I hate three things in life. Cancer, tendonitis, and girlfriends. My disdain for cancer is pretty obvious. I lost my sister, at age 24 to cancer, and my dad just a few years ago. My best friend has had cancer three times in as many years. I've had my own scare, leaving me cancer free but unable to have kids. I think most people will agree, cancer sucks.

Tendonitis is not as bad, but you can't reason with it. You can't even treat it. All you can do is rest it, ice it and stretch it. The only thing that helps it is time. Waiting is not my strong suit.

You might ask, “What do you have against girlfriends, Anne Marie?”

Let me tell you a story that repeats itself every other year. Little Johnny starts taking lessons from me at a young age. He shows real talent. For the next five years, we architect a swing that will hold up under pressure. We build a creative short game that will yield low scores, even on the worst of ball striking days. As he lines his shelf at home with trophies, I network with college coaches on his behalf. The ground work has been laid. He is less than a year from achieving every golf dream he ever had.

Suddenly, I look over at the practice green and Little Johnny is no longer chipping. He's standing there, leaning on his wedge and texting. A week later, he shows up for his 2 PM lesson at 1:58pm, still talking on the phone as he walks to the pro shop. He has a girlfriend. I bristle and brace myself for what's coming next.
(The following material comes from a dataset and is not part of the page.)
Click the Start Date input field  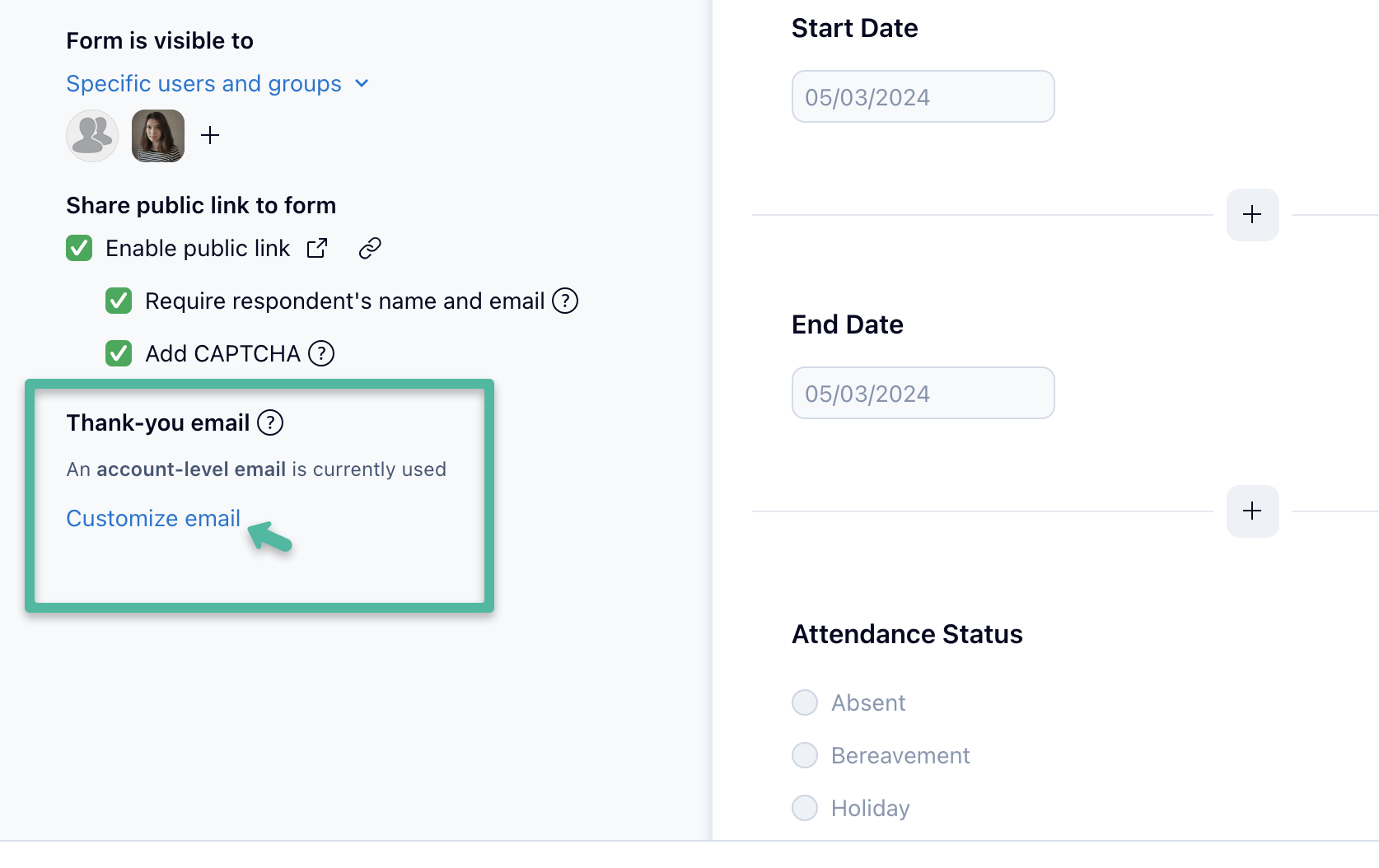tap(923, 97)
He'll begin to leave practice much earlier than he used to. When he is practicing, the phone is close by, just in case she calls or texts. When they break up and then get back together again and again and again, the tsunami of emotions will create a chemical cesspool in his system. The adrenalin alone will destroy his sense of touch and timing, two things that are essential to the short game and control of the club face.
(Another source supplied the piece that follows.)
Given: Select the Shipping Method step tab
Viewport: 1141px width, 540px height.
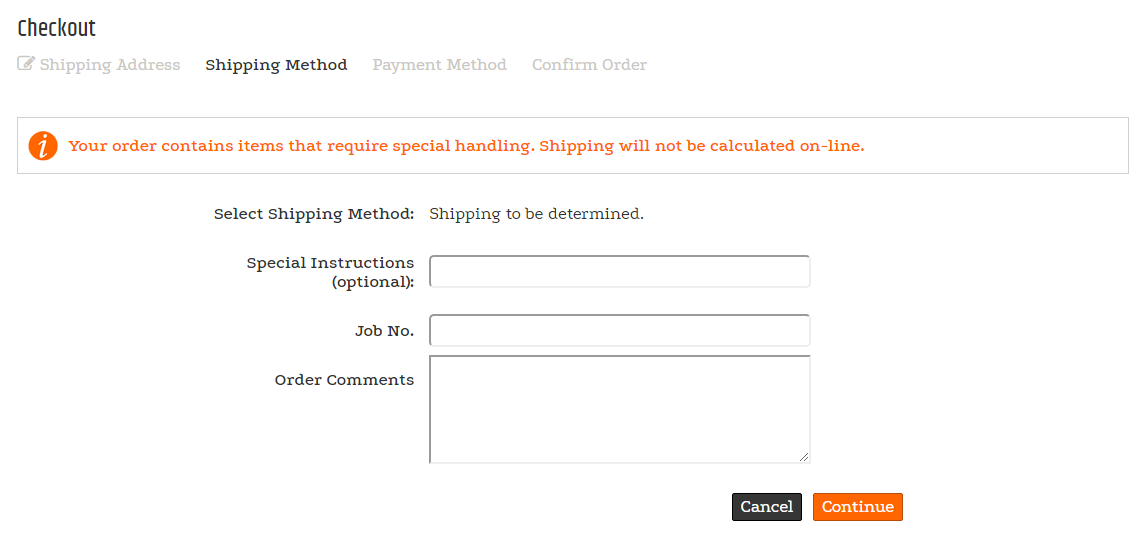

A month later, his parents call me, concerned that his scores aren't as low as they used to be. Somehow, that is my fault. Any explanation I give ends up sounding more like an excuse. I've been down this road before. I know Little Johnny will bounce back in time. They are not so sure.

At this point, the story can move in a couple different directions. Sometimes, the parents decide "it's time to go in another direction," and they switch coaches. They tell themselves that I simply lacked the talent to take their child to the next level.
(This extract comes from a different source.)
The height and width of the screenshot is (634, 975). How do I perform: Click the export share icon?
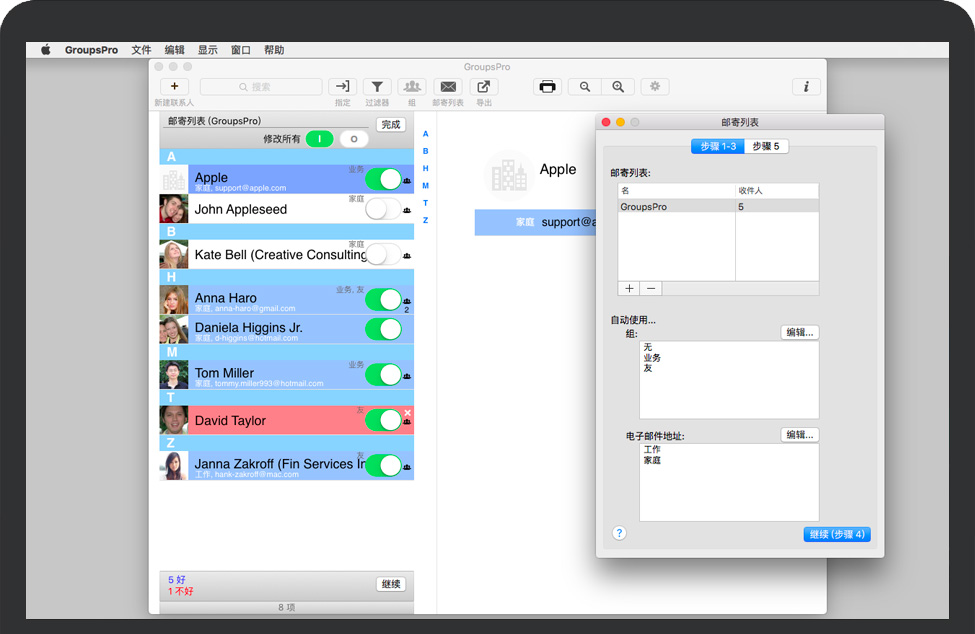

Other parents throw up their hands and say, "Kids will be kids. He needs to make his own decisions in life." But what the parents don't know is that his window of opportunity to play golf in college is shutting fast. If he does make the team, you can predict he will fail to make the travel squad. Usually, some 'injury' will be a convenient end to a college career that never took off.

On a rare occasion, the parents will ask, "Can my child have a normal social life and still be an elite athlete?"

I answer, “Absolutely! It just takes honest dialogue and strong boundaries.”
  1- Set the schedule so date nights do not interfere with practice.
  2- Agree on a curfew when all calls and texts stop. Sleep is a key issue in performance.
  3- Find a girlfriend who really understands.

My high school sweetheart was a track star. He missed making the Olympics by .06 seconds. He understood more than anyone, why we could not go to a pizza party that did not start until 10PM. Pizza was not on our diet and staying out late would negatively impact our 7AM workouts.

Although it is much harder to manage in today's technology rich world, if a player is going to survive dating years, they are going to need to know how to manage their time and emotions.

Of the nearly 50 kids I have, who are playing college golf now, there are more than 100 who have fallen victim to 'the curse of the girlfriend.' Truth be known, I am a romantic at heart, but all too often, girlfriends get me fired and derail collegiate careers. I still hate cancer and tendonitis, but if properly handled, I guess the girlfriends can stay.